Es difícil acordar el cómo y para qué se ha de aprender el inglés u otro idioma; si se trata de hacerlo para satisfacer una necesidad inmediata –para lo cual nacieron métodos como el “Urgent English”- o por razones sociales, comerciales, profesionales o educativas. Da pena observar a los últimos jefes de gobierno españoles -Felipe González, José María Aznar, José Luis Rodríguez Zapatero- en sus contactos internacionales, esclavos de su propio desinterés en aprender la lengua inglesa.

Brevemente podemos citar una serie de factores que pueden ayudar a los estudiantes de inglés a ejercitarse en el idioma:

1) Una actitud favorable hacia él, hacia el pueblo que lo habla y su cultura.

2) Una motivación integradora (deseo de aprender la lengua para poder comunicarse con los nativos de esa lengua) e instrumental (rentable para el mundo laboral). Se estima que el interés por la lengua extranjera puede ser un factor desencadenante de su aprendizaje.

3) Edad justa: cuanto más joven, más fácil, sin que hacerse mayor sea factor inhabilitante, ya que entonces se emplean estrategias complementarias de aprendizaje.

4) La aptitud para aprender un idioma es universal en la especie humana. Todos tenemos programado genéticamente un mecanismo de adquisición de la lengua que se activa en un momento concreto y temprano de la vida y que permite a los nativos del idioma afirmar qué es y qué no es gramatical, algo que escapa a los aprendices no nativos. Esta variable puede verse afectada por el entorno socio-cultural, la inteligencia, la memoria a corto y largo plazo, la personalidad (autoestima y decisión a la hora de asumir riesgos, o miedo a cometer errores) y el desarrollo de destrezas cognitivas. La única limitación es una grave discapacidad física o la falta de socialización, extremo que sólo se produce en ferales. Los sordos o los ciegos, lógicamente, tienen plena capacidad para el desarrollo del lenguaje. Sea el tagalo o el lakota.

5) Interacción positiva entre el alumno y su entorno.

Nuestra escuela” –escribía hace unos años un modesto profesor de Sri Lanka llamado Podinilame- “se halla en un lugar difícil donde no hay medios de ninguna clase.

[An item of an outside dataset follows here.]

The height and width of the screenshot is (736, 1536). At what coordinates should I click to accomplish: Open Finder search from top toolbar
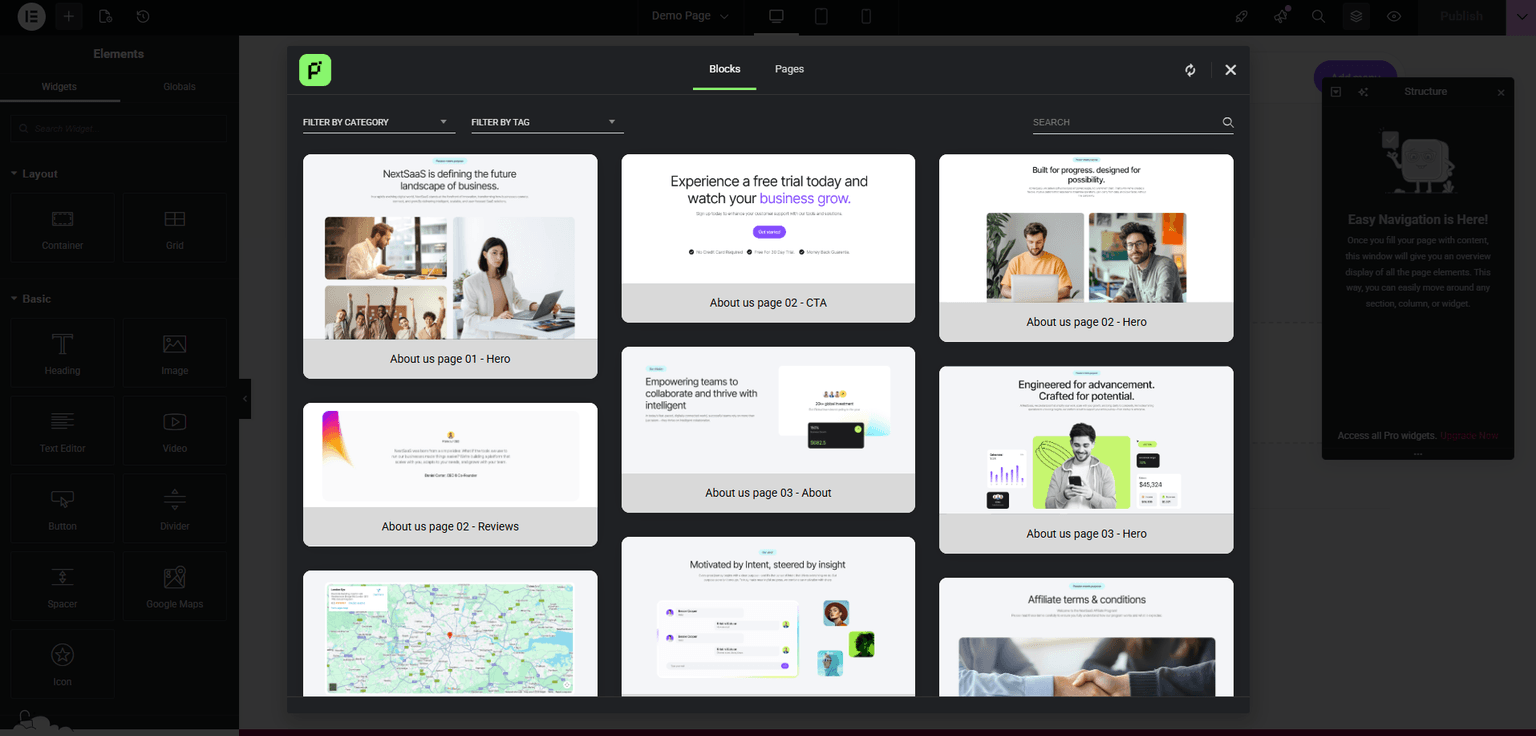(1318, 16)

A veces saco a los alumnos del colegio y les hago escribir cartas en la arena. Algunos niños no pueden comprarse cuadernos. Tenemos que enseñar en condiciones extremas.”

Me imagino al maestro sentado mansamente en una duna, rodeado de un avispero de niños de pelo negro y ojos hambrientos, señalando con un junco a un pescador de piernas vacilantes y escribiendo en la arena con un dedo: “Here comes the fisherman, the old fisherman…”

Viendo las miserias de Podinilame, irse a un país anglófono a aprender inglés puede ser un buen premio de fin de curso, una puerta abierta al mundo o una oportunidad perdida. O un desperdicio.